# [SOLVED] Oblivion Lag HELP!!!



## falimar (Nov 16, 2008)

I've recently upgraded my computer and according to the website CANYOURUNIT.COM my computer should run the game above the recommended specs. However, the game lags terribly please help

Specs
Amd Atholon 64X2 2.2GHz
NVIDIA GeForce 7050 PV / NVIDIA nForce 630a (inbuilt)
2GB Ram
500GB HDD

Should it be working fine?
I'm thinking about buying 2Gb more ram and upgrading the graphics card to the NVIDIA 9400GT 1GB from http://www.ebuyer.com/product/149112. 
PLEASE HELP...


----------



## Laurie52 (Dec 25, 2007)

*Re: Oblivion Lag HELP!!!*

Have you updated your drivers from their websites?

You might check Bethesda to see if there are any official patches to download too.


----------



## falimar (Nov 16, 2008)

*Re: Oblivion Lag HELP!!!*

the graphic card drivers and Oblivion are all up to date.


----------



## Tiber Septim (Feb 9, 2006)

*Re: Oblivion Lag HELP!!!*



falimar said:


> NVIDIA GeForce 7050 PV / NVIDIA nForce 630a (inbuilt)


There's your problem. Onboard graphics are typically weak.



falimar said:


> NVIDIA 9400GT 1GB


That'll help but not much. Oblivion, while fairly old now, is still a bit of a system hog and that card is at the low end of the performance scale.
I'd go for at least a 9600 or a 8600, they should run okay. Just don't expect to have all the options maxed out.


----------



## Laurie52 (Dec 25, 2007)

*Re: Oblivion Lag HELP!!!*

Dell Inspiron 530
Intel Core 2 Duo 2.2ghz
WinXP Home 320 gig HD
1022 RAM
Nividia 512 8300 GS

My computer was bought mostly for business use with occasional gaming, so the card will do for now. However, I do intend switching out the 8300 for an actual gaming card later.

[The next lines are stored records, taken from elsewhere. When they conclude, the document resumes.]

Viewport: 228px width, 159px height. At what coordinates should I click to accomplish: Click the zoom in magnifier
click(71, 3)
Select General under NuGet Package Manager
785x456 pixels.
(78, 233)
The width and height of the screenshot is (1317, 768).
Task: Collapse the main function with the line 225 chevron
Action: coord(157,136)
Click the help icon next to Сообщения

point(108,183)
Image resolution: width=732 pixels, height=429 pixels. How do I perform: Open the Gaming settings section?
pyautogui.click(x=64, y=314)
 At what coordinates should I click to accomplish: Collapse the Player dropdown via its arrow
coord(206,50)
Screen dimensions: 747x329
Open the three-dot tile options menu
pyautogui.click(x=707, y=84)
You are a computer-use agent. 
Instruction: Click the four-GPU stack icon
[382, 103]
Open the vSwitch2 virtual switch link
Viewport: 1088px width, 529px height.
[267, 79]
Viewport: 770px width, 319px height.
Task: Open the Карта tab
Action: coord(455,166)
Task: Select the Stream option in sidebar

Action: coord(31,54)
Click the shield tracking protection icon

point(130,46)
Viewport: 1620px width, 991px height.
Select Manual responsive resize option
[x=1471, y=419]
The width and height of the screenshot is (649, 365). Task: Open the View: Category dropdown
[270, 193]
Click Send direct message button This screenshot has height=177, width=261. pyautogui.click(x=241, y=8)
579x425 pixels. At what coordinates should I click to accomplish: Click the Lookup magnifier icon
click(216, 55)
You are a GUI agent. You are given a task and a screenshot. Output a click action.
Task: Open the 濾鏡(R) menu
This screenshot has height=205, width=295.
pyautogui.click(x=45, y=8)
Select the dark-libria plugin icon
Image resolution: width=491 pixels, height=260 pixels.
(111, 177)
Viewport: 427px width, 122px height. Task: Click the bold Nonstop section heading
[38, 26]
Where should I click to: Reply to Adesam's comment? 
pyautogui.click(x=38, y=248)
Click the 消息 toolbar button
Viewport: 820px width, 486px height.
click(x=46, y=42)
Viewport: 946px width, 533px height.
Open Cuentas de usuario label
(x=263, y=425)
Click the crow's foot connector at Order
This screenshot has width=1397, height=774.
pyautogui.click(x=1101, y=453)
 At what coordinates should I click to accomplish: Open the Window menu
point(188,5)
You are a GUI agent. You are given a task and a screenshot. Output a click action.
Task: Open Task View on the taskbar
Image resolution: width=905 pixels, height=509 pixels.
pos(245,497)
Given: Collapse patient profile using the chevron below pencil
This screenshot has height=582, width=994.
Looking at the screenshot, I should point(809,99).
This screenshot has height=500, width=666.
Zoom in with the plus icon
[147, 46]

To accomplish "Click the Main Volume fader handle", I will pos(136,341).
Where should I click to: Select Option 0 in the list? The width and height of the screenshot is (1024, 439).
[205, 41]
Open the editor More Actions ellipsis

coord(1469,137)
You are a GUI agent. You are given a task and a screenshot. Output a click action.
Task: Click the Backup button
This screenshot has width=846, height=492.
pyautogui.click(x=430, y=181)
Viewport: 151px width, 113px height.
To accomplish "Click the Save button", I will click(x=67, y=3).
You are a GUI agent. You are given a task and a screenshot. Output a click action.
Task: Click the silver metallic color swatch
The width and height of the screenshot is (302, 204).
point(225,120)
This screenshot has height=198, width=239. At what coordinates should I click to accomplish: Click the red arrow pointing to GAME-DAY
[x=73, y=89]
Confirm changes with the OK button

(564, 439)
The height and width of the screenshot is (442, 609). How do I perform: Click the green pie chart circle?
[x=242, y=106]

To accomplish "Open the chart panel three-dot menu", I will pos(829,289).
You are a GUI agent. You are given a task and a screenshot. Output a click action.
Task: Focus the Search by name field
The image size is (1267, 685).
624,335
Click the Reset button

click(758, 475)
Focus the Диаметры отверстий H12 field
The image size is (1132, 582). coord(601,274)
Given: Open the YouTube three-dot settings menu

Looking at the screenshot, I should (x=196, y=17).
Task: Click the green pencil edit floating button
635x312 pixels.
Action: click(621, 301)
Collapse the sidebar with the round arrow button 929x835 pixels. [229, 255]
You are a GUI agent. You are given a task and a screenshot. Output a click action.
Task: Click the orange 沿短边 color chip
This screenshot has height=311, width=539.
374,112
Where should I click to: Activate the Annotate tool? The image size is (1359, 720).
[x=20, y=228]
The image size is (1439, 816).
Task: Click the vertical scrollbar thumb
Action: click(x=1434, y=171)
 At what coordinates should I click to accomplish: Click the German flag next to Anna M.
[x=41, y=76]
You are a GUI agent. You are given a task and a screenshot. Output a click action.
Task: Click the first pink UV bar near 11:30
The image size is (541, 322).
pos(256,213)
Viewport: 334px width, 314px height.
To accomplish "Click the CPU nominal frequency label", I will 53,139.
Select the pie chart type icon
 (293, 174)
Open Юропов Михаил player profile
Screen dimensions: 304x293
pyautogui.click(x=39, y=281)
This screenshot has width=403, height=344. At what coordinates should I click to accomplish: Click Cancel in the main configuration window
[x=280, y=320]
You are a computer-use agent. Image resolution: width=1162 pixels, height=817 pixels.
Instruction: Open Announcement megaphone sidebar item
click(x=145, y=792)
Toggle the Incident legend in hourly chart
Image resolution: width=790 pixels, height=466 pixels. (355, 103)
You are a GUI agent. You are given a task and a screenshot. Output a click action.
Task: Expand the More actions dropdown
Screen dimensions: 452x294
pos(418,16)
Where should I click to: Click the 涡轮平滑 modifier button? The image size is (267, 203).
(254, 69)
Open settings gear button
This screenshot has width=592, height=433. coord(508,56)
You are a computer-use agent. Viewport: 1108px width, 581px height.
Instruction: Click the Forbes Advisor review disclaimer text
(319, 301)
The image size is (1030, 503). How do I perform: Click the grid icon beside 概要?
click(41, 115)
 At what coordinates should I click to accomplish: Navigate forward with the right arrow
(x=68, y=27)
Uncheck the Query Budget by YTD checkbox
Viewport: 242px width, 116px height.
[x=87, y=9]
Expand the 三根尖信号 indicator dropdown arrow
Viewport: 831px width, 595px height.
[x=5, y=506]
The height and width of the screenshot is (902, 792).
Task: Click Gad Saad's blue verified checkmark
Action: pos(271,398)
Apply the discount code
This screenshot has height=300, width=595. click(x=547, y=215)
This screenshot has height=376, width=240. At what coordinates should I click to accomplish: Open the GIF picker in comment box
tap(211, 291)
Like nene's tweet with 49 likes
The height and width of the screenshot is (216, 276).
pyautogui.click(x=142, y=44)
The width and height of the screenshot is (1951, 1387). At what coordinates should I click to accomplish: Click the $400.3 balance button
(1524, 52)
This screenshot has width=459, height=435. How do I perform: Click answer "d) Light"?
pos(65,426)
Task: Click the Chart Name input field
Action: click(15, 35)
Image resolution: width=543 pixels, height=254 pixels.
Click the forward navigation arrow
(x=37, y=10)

Although "Can You Run It" did say my card should run Oblivion just fine, during Oblivion's setup, it said it did not recognize my card!. It suggested "Bloom" (not HRD) "medium high" and "640x" for resolution. (Well, the card is "workstation" rather than "gaming rig") 

But I wanted to see if I could run the game at higher settings. I reset it to "High" and HRD. Set it to 1024x768 resolution. Set for water animation/ripples and being able to see distant trees. All putting my poor 8300 GS to its max, it seems, as I noticed a slight lag during the opening video. My cursor during character setup was slightly hesitant as well. Pulled out and reset my resolution to 800x600 and "medium high" which seemed to fix my problem. 

Oblivion's graphics demands were considered considerable when it was first released. I remember a gamer friend who had one of the early Quads, when Oblivion first came out, saying it was hard on his setup. So you might want to switch out that card.

Extra RAM is always good.


----------



## srcook22 (Dec 10, 2008)

*Re: Oblivion Lag HELP!!!*

hi to all. new to the site, and i'm upgrading my rig to run oblivion & i take it from what i see here that integrated graphics really aren't a good option & you should always install a good gaming vid card, is that right?


----------



## Tiber Septim (Feb 9, 2006)

*Re: Oblivion Lag HELP!!!*

Integrated graphics are never a good option for gaming. Unless all you intend on playing is Solitaire or Minesweeper.
In that case they're fantastic.


----------